If the father of management (Drucker) and the management consultant specialising in mathematical physics (Deming) can disagree on something so fundamental then perhaps it’s understandable that I keep banging on about there being no one truth in how we run a business.

So, which is it? Does it have to be measurable to be manageable?

  • And if you are in the measure everything camp: Are you measuring too many KPIs for any of them to be effective?

  • In fact, are your hard data measurements impacting your culture negatively?

If you like quantitative measures it is important to think through whether everything you measure is relevant to what you are trying to achieve. It is very easy to end up measuring things just for the sake of measuring. Businesses change, and goals change, and perhaps that KPI used to be relevant but it isn’t anymore. Sticking with measuring what is not relevant anymore is time and energy-consuming, plus it takes attention away from what matters for your new goals.

When we are drowning in data and trying to measure everything we can easily lose sight of what it is we are trying to achieve.

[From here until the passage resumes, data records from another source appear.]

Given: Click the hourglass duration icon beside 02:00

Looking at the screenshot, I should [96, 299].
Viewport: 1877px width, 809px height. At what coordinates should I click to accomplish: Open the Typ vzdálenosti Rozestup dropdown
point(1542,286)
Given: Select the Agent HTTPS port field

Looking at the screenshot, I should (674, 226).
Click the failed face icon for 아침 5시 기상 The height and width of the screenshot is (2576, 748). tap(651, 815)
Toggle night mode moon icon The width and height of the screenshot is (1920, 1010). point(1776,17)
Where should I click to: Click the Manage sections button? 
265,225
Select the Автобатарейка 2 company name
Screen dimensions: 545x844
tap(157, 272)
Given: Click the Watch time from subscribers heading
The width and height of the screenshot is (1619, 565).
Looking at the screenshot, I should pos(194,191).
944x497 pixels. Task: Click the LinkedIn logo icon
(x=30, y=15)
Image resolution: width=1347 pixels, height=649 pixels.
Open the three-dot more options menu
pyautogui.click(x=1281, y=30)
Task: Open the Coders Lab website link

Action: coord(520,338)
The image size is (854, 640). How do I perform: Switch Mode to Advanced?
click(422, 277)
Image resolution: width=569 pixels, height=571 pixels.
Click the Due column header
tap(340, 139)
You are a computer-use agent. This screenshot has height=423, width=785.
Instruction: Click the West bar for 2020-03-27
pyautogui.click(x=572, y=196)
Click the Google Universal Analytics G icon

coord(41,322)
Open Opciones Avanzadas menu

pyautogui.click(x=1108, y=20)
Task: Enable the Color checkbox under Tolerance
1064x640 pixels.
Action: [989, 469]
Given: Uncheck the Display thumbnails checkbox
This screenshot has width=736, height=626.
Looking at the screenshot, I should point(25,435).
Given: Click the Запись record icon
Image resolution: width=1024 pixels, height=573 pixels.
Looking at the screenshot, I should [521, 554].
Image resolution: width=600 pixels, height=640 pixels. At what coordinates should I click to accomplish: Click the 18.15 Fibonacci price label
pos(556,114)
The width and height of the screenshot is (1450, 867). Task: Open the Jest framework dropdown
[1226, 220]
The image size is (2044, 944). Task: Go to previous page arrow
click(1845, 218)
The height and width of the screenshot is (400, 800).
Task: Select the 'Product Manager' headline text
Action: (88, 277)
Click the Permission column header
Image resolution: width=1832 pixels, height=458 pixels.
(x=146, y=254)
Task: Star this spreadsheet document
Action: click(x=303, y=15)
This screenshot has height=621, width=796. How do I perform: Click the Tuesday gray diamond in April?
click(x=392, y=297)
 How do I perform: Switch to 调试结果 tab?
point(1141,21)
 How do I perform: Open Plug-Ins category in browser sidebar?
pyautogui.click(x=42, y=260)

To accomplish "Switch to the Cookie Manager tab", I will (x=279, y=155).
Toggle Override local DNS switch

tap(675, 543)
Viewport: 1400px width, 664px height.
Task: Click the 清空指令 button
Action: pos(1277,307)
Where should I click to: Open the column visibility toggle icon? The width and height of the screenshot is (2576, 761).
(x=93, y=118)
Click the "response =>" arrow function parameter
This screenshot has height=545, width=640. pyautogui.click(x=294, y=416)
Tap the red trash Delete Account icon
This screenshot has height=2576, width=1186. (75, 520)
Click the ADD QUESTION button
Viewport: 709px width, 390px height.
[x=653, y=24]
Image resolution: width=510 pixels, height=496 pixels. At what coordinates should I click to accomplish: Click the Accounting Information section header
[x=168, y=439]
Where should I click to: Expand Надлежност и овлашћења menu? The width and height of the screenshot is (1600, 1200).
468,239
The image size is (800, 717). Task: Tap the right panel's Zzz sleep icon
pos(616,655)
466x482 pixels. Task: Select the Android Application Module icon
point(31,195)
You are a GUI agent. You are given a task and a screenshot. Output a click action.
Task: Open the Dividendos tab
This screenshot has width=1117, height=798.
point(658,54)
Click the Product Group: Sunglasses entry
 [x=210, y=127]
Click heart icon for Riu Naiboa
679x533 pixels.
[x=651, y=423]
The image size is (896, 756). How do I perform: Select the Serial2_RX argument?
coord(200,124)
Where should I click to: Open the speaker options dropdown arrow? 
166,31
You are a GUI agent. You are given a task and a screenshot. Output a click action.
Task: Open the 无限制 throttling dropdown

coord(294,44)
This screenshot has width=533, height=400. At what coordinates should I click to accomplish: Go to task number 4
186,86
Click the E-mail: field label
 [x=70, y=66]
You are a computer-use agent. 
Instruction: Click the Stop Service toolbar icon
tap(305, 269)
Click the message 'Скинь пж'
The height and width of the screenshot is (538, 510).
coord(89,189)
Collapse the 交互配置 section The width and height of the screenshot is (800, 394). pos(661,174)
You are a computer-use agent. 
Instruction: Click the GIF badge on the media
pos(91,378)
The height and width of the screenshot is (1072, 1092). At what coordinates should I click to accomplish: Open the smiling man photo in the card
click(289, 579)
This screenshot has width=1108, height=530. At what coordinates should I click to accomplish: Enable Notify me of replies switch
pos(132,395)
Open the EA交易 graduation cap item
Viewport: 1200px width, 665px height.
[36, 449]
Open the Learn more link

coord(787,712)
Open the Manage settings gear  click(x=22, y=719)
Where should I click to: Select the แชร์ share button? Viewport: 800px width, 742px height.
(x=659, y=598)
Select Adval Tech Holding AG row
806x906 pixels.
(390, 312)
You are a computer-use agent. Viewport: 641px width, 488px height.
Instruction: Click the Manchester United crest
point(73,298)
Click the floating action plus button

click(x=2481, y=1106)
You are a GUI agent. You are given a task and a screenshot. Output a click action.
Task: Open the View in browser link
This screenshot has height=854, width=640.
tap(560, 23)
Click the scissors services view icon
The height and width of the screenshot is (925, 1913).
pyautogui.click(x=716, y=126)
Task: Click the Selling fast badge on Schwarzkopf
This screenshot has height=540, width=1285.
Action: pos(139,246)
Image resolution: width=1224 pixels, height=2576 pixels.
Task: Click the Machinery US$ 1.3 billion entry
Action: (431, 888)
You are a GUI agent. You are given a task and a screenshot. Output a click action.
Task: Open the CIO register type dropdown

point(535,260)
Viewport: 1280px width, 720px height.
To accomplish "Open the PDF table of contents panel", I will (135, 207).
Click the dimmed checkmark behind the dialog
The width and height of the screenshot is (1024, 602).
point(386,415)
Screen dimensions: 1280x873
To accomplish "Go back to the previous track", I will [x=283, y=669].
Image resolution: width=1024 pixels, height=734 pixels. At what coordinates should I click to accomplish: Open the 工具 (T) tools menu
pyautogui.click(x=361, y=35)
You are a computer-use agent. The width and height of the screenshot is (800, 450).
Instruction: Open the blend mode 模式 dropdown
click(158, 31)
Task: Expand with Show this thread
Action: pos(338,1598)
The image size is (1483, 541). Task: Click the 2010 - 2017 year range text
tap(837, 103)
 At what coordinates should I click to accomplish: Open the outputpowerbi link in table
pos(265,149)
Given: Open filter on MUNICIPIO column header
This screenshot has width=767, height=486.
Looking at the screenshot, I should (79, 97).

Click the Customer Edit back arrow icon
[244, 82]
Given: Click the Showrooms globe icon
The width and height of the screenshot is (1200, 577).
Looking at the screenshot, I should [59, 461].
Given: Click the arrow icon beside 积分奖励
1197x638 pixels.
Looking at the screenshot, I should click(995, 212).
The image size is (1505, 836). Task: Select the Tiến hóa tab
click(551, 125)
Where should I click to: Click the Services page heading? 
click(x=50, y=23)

It is also important to remember that some of the critical things you need to manage for the business to be successful cannot be measured. Think culture.

Even in relation to things that can be measured, people are people and results can end up being skewed. So, I have two more quotes for you.

Goodhart’s Law: “When a measure becomes a target, it ceases to be a good measure.”

Campbell’s Law: “The more a metric is used the more likely it is to corrupt the process it is intended to monitor.”

I agree with both sentiments. One thing that became clear to me early on in my career is that as people modify their behaviours to reach targets they are rewarded for it often comes at the expense of other important behaviours and standards. Unintended consequences can be costly. They can also skew the culture of the business by unintentionally incentivising bad behaviour.

An example of rewards skewing measurement goals

The issue is present in all sectors and industries but let me zoom in on a particular industry that is fully built on brainpower, relationships and egos; and where some measurements are pretty much universal, globally. Moreover, it is a great example of how measuring a particular thing that at first made sense (allocating and charging for thinking people’s time) can skew focus, behaviour, culture, and potentially even outcome.

I started my career at a Big4 and the first thing we learned was how to record every second relevant to client work. Half an hour writing this or that email. Even things like copying materials, reading up for meetings, travelling to meetings, discussing meetings, etc, etc. This is not any different at any other consultancy, accountancy, law firm, or any other organisation that charges clients fees by the hour (or the minute). These timesheets record all time spent working on a particular client’s particular problem and these are the backbone of both revenue generation and people management in professional services.

Here’s how.

Revenue is based on billing, i.e. the invoice to the client. Billing is based on hours spent and recorded collectively by everyone dealing with a particular client’s problem.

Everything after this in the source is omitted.